* Assignment
For the data below, the lines that hold "Image" should be counted; only the resulting number is expected.

* Dataset
****

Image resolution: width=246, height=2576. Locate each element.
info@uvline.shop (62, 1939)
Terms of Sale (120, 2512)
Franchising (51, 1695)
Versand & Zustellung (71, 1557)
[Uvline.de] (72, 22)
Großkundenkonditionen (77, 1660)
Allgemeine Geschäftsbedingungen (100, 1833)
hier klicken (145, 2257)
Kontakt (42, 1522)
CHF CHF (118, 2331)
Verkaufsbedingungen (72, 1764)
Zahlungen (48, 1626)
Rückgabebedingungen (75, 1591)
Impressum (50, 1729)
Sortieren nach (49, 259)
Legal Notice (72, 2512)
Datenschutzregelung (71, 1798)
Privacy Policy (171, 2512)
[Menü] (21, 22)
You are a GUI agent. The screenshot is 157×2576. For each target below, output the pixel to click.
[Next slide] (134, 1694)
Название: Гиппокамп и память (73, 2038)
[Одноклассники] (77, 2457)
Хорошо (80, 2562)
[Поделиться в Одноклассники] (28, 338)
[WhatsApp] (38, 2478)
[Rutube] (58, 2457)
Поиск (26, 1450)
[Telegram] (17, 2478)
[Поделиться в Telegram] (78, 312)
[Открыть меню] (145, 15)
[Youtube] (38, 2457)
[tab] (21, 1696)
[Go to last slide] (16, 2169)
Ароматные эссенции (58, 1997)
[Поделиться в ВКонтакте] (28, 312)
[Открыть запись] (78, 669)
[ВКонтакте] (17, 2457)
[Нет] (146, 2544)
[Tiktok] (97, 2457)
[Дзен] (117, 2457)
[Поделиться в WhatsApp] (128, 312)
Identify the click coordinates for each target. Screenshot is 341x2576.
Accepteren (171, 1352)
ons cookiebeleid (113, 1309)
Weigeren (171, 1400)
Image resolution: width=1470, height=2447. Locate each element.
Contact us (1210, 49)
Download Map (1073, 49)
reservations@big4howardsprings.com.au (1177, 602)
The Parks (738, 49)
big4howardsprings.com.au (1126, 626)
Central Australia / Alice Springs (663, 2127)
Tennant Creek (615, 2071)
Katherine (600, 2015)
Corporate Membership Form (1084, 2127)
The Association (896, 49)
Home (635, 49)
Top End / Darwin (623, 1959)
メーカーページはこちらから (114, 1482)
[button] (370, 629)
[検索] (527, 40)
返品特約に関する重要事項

****

* Written solution
2